→ YOUR OBJECTIVE: Your answer should hold only the lines from the one with "Select the Cut icon on the toolbar" through the end of the records, repeated exactly and minus any pictures.

[Extracted data entries]
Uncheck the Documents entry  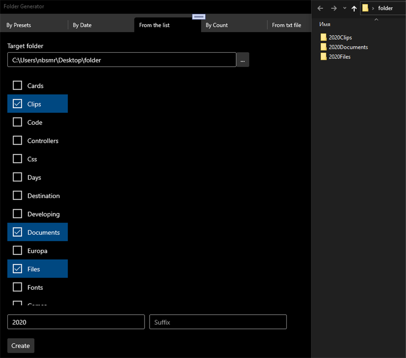coord(17,232)
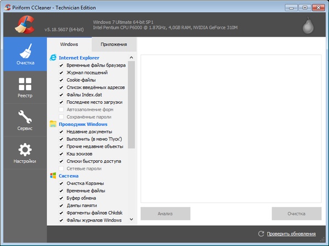Enable Автозаполнение форм checkbox

[61, 109]
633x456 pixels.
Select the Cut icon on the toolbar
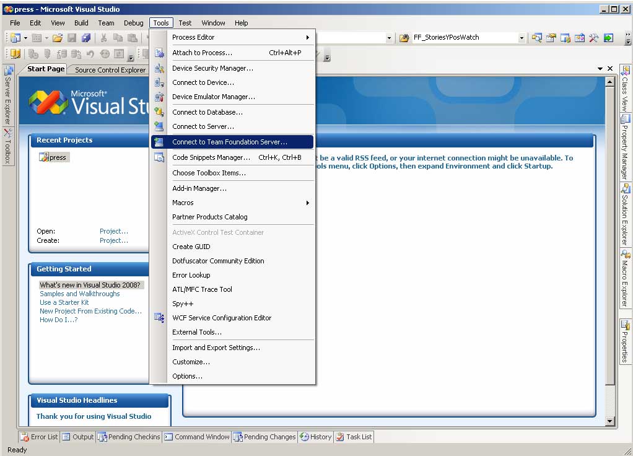pyautogui.click(x=103, y=38)
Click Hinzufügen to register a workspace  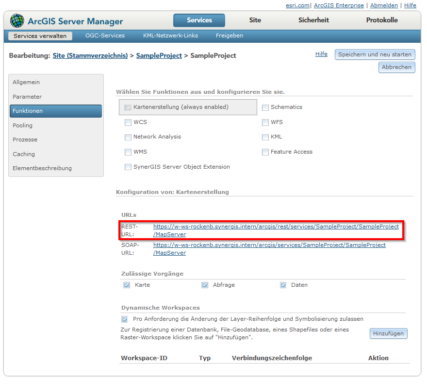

→ PROBLEM SOLUTION:
Select the Cut icon on the toolbar
pyautogui.click(x=103, y=38)
Click Hinzufügen to register a workspace  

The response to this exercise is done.